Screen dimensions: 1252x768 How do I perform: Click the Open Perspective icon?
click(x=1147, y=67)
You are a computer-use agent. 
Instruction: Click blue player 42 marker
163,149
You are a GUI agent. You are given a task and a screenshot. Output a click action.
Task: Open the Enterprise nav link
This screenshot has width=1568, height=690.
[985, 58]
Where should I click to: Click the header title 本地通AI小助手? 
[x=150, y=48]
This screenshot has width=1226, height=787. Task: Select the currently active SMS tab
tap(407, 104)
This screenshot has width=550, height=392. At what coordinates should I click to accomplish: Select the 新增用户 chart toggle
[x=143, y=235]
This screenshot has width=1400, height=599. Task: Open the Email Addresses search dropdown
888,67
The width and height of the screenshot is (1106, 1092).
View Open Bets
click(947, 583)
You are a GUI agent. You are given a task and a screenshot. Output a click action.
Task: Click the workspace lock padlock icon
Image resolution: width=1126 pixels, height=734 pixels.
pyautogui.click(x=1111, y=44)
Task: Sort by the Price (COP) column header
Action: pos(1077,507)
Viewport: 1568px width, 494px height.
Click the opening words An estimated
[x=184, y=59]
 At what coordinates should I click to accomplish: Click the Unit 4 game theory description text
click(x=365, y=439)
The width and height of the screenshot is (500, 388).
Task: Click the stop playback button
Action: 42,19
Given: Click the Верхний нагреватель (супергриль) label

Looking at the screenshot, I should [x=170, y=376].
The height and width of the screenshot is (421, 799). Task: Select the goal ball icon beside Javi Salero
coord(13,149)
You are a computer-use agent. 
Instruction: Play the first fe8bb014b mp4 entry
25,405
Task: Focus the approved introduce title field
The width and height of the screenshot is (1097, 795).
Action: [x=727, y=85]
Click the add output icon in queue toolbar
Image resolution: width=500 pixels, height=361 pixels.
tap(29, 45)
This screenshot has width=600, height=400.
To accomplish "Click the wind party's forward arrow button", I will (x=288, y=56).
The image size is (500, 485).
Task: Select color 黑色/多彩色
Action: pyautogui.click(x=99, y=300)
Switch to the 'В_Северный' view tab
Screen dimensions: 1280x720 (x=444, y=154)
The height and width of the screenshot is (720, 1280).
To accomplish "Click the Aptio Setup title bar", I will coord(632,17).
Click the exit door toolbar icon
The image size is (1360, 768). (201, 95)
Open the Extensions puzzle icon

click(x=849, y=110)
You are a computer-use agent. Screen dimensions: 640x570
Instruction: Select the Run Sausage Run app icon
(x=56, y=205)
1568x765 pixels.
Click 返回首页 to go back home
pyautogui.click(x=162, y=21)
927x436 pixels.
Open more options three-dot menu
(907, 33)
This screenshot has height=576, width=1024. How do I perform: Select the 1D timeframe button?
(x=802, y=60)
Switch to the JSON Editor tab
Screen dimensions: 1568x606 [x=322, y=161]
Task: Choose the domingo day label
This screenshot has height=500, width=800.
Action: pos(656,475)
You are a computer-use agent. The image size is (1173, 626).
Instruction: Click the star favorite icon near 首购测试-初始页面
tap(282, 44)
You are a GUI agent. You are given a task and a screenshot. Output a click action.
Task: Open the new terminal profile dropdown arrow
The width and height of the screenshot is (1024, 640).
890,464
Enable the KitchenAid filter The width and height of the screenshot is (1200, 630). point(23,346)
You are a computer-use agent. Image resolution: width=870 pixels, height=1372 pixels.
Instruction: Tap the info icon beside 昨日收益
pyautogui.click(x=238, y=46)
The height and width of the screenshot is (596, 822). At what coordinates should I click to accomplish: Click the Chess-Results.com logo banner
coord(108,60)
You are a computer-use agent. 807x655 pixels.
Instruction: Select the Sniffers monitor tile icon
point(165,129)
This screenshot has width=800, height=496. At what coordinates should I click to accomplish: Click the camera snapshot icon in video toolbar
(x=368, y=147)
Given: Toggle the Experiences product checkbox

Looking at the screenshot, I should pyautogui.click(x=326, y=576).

- **THE PROBLEM**
Reproduce the final stretch of the data above: every line from the one holding "The height and width of the screenshot is (596, 822)." through the end, inclusive, exactly as written and nothing else.

- **RESPONSE TO THIS EXERCISE**
The height and width of the screenshot is (596, 822). At what coordinates should I click to accomplish: Click the Chess-Results.com logo banner
coord(108,60)
You are a computer-use agent. 807x655 pixels.
Instruction: Select the Sniffers monitor tile icon
point(165,129)
This screenshot has width=800, height=496. At what coordinates should I click to accomplish: Click the camera snapshot icon in video toolbar
(x=368, y=147)
Given: Toggle the Experiences product checkbox

Looking at the screenshot, I should pyautogui.click(x=326, y=576).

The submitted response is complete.